The opinion of the court was delivered by: Joe Billy McDade United States District Judge
Before the Court is Defendant's Motion for Summary Judgment. [Doc. 83.] Plaintiff has filed a Response to Defendant's Motion for Summary Judgment [Doc. 108] and Defendant has filed a Reply to that Response [Doc. 114].
In addition, this Court previously addressed a Motion for Leave in which the Defendant requested that summary judgment motions be filed under seal. [Doc. 80.] This Court granted that Motion in part and required that certain non-party employee's names be redacted and replaced with numbers.*fn1 [Doc. 81.] Accordingly, the Court will publish this Opinion and Order to the public and it contains numbers in the place of those names. At the same time, this Court will enter an un-redacted order under seal [Doc. 121] for purposes of review.
Before the Court is a suit for racial discrimination in an employment context under 42 U.S.C. § 2000 ("Title VI"), 42 U.S.C. § 1981 §§ 2000e et seq, and 42 U.S.C. 1988. Larry Little ("Little"), an African-American male, is a former employee of Mitsubishi Motor Manufacturing of America, Inc. ("MMNA"). Little's core allegation is that he was the victim of discriminatory policies and practices while employed at MMNA.
Little began working at MMNA on November 13, 2000 as a Group Leader in the Trim Area of Final Manufacturing at MMNA's manufacturing facility. (Doc. 82 at 7, Doc. 108 at 2.) In March of 2002, Little was transferred from the Trim area to the Chassis area of Final Manufacturing. (Doc. 82 at 7, Doc. 108 at 2.) While working in the Chassis area, two incidents occurred which are the focal points of Little's claim -- essentially Little was first suspended and later, during a company wide reduction-in-force ("RIF"), Little was terminated.

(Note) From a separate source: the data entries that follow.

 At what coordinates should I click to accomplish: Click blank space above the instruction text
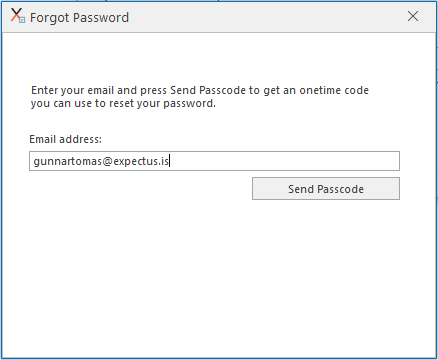(219, 58)
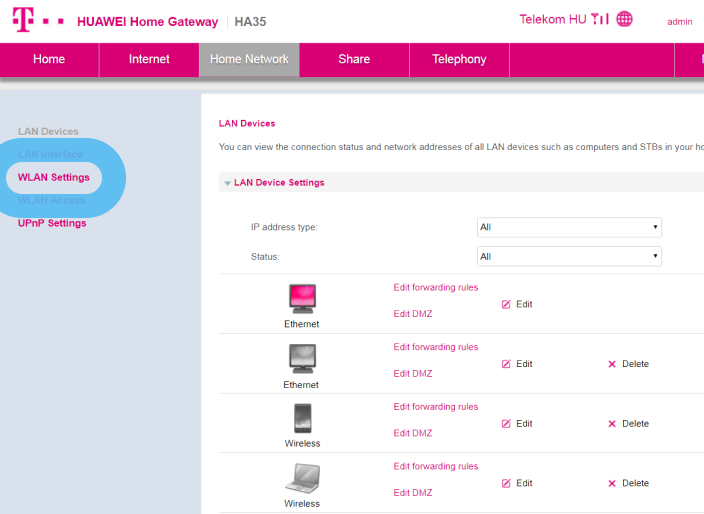Open the Status filter dropdown
This screenshot has height=514, width=704.
pos(569,257)
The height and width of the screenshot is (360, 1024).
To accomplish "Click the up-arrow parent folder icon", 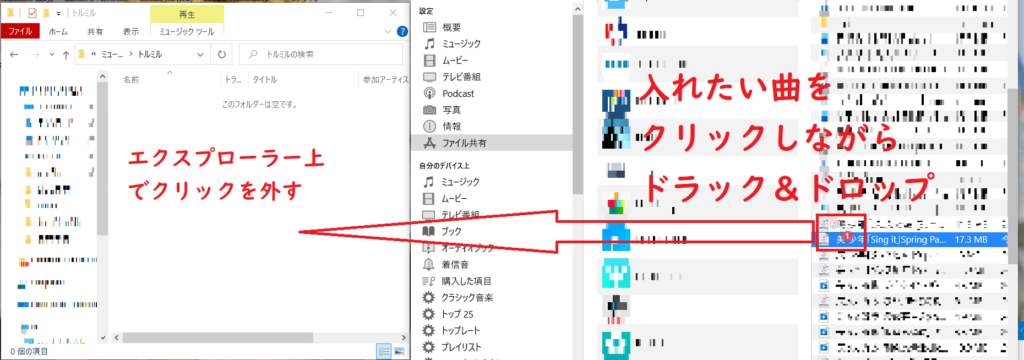I will [x=65, y=55].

Little received his suspension for violating MMNA's lock-out/tag-out procedures. Lockout/Tagout procedures are special safety measures designed to protect against "hazardous energy." (Doc. 82 at 19-20.) On July 8, 2003 Employee #22, a safety representative, reported seeing Little inside a fenced area while the power was still activated in violation of MMNA's Energy Control policy. Then, on July 9 Employee #22 reported that Little had directed associates in his area to clean a conveyor pit during non-production hours without properly locking and tagging out the area. (Doc. 82 at 20, Doc. 108 at 3.) MMNA investigated the incident and at the conclusion of the investigation, Little received a two day suspension.

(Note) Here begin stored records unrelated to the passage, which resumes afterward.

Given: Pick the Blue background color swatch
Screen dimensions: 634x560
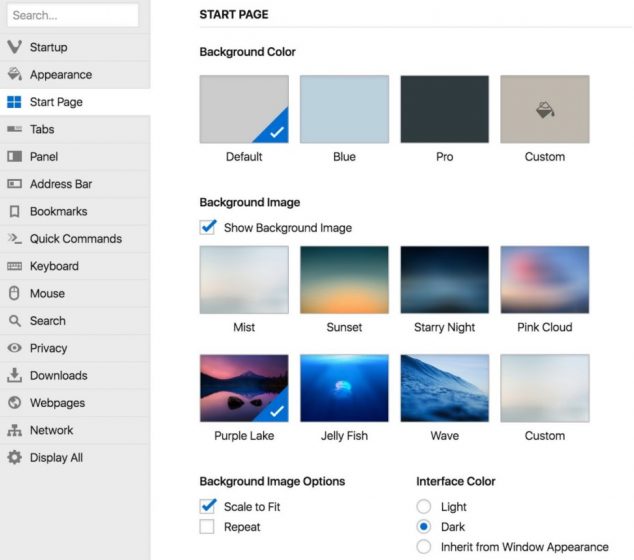Looking at the screenshot, I should (x=344, y=109).
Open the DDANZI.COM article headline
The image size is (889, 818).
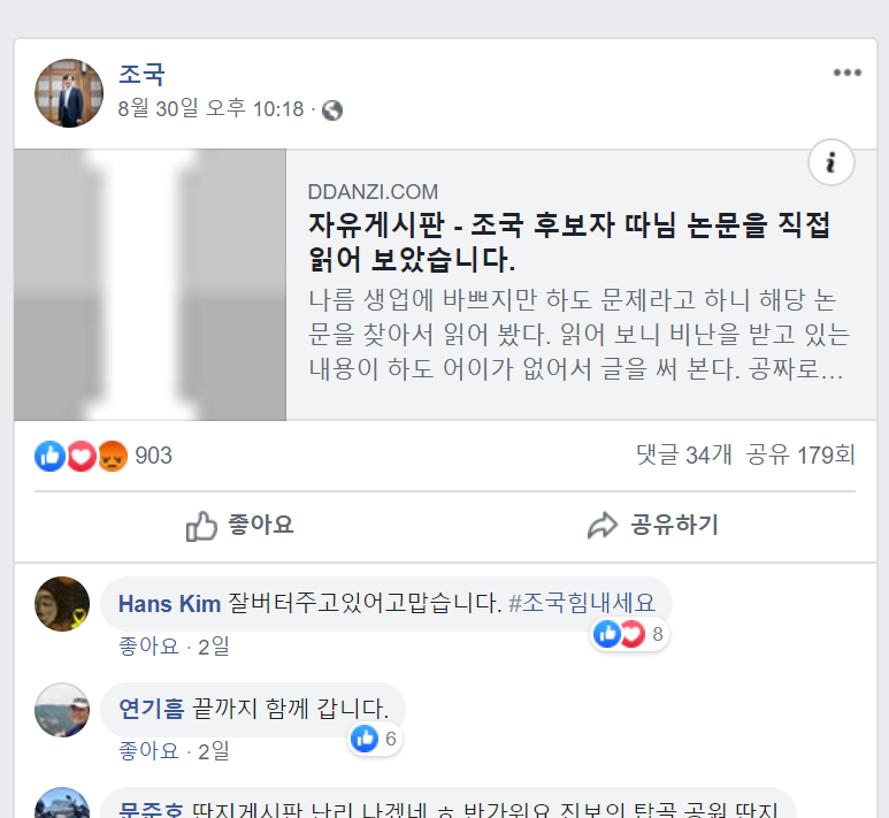click(x=569, y=242)

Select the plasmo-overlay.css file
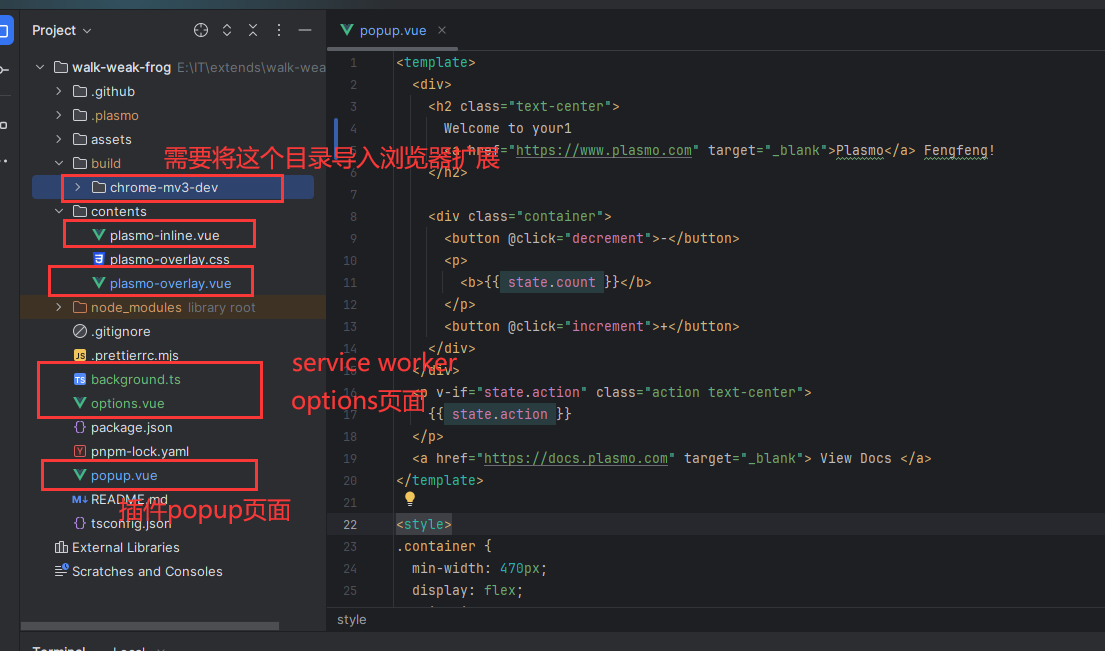[169, 260]
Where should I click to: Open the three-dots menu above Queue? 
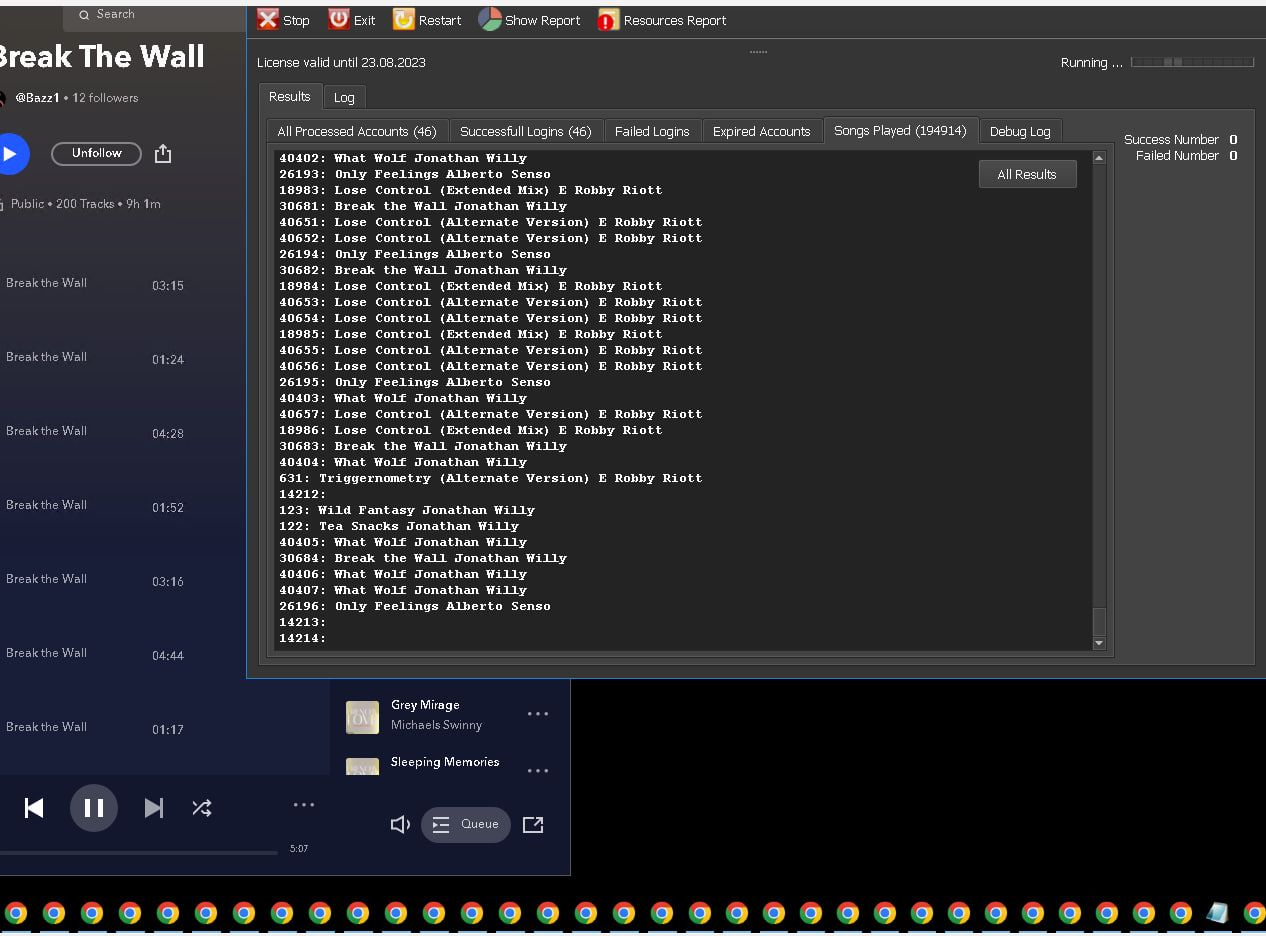[304, 805]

Little filed a complaint with OPD claiming that his suspension was discriminatory. Little did not dispute the facts but instead argued that he was disciplined for alleged safety violations while non-black Group Leaders did not receive discipline for similar offenses. (Doc. 82 at 21, Doc. 108 at 3.) Specifically, Little now points out that three white employees violated lockout/tagout procedures and were not disciplined -- Employee #32, Employee #33, and Employee #34. (Doc. 82 at 23, Doc. 108 at 3.)

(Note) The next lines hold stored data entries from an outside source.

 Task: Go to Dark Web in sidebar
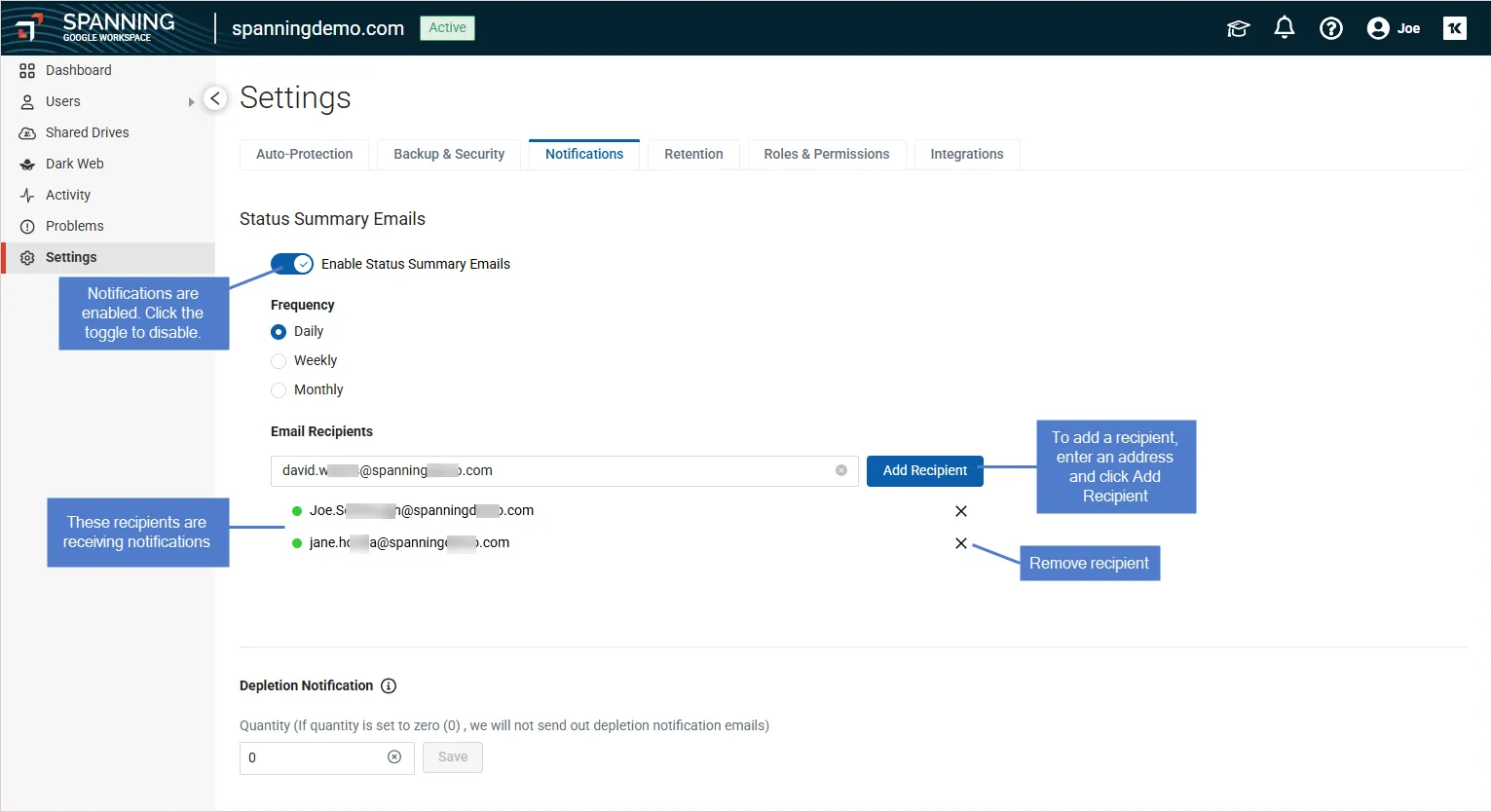point(74,164)
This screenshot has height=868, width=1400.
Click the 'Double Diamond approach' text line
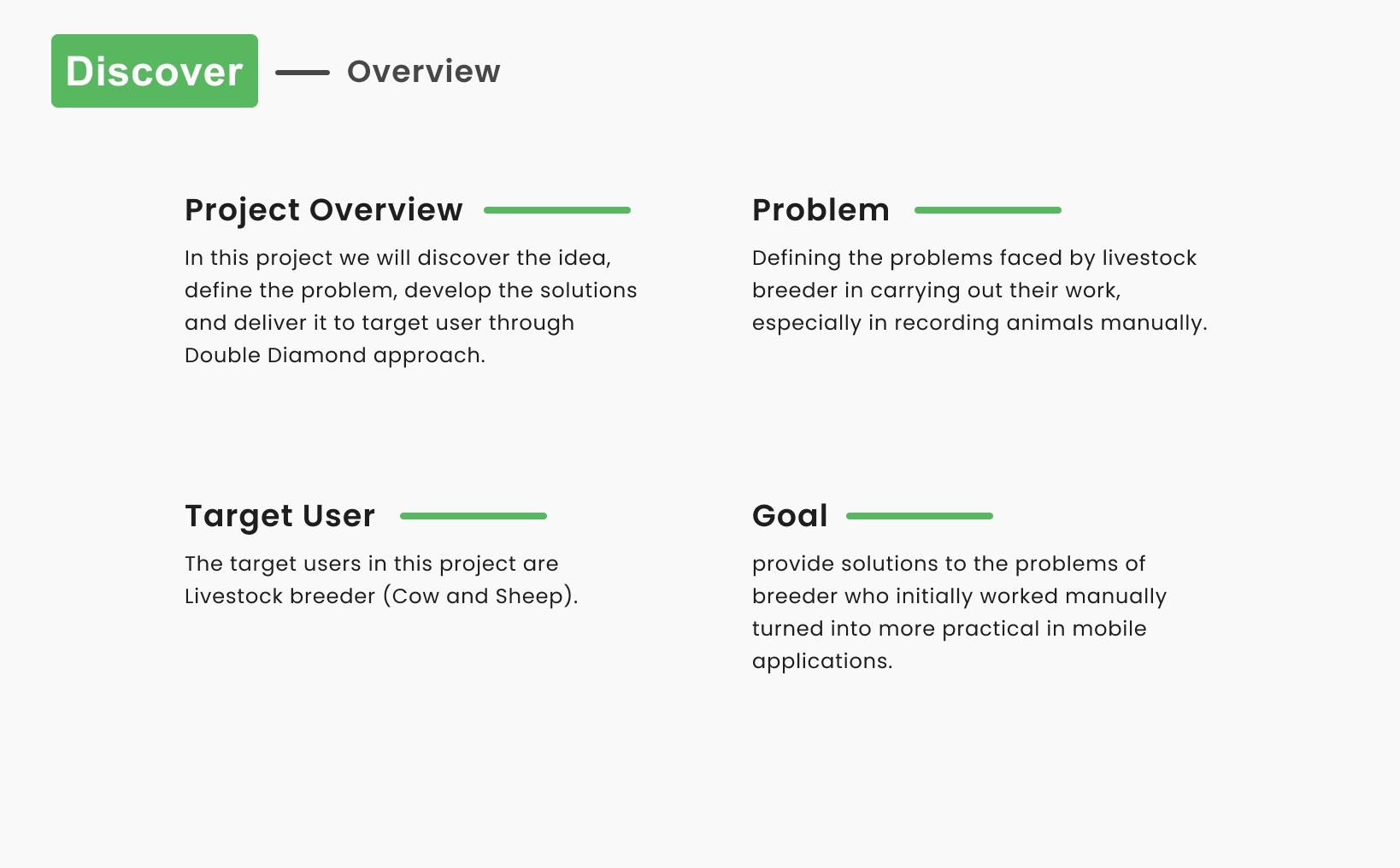click(x=335, y=355)
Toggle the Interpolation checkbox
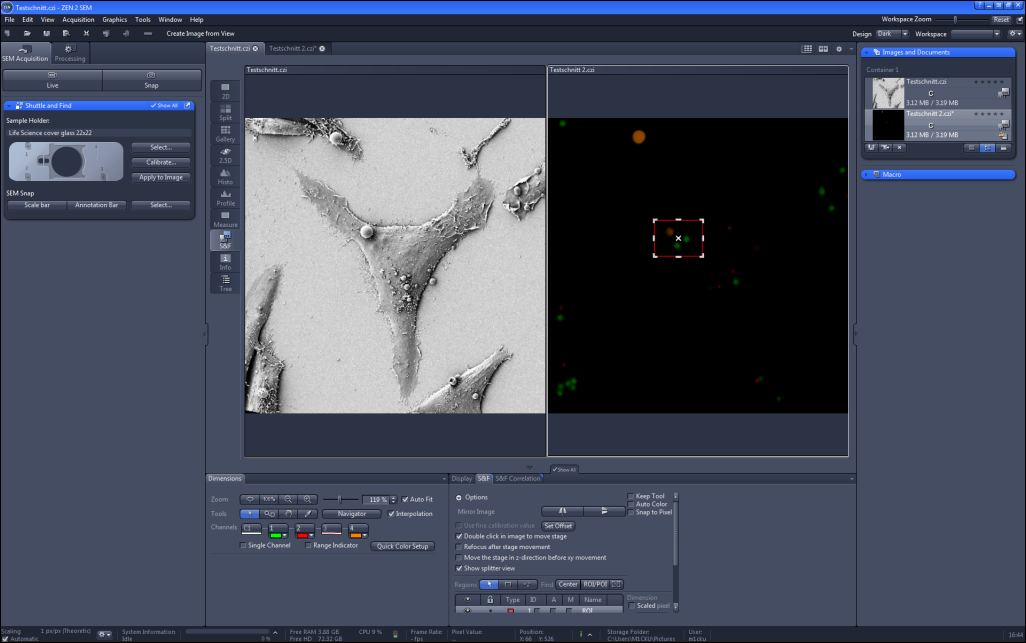 coord(392,513)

MMNA emphasized several facts in response to show that those Caucasian employees were not similarly situated to Little. MMNA first points out, and Little does not dispute, that there were three Caucasian Group Leaders who were also cited for safety violations, and they received similar discipline. (Doc. 82 at 22, Doc. 108 at 3.) Furthermore, MMNA emphasizes, and Little does not dispute, that there were differences in the safety violations committed by Employee #32, Employee #33, and Employee #34. Both Employee #32 and Employee #34's violations occurred in a different area of MMNA's facility. Both Employee #32 and Employee #33's violations were committed during production hours while Little was suspended for a violation during non-production hours. Employee #34 also held a different position (Superintendent in the Paint Department) at the time of his violation. (Doc. 82 at 24, Doc. 108 at 3.) Lastly, it appears to the Court as if all the employees put forward by Little had one safety violation while Little had two violations over a two day period.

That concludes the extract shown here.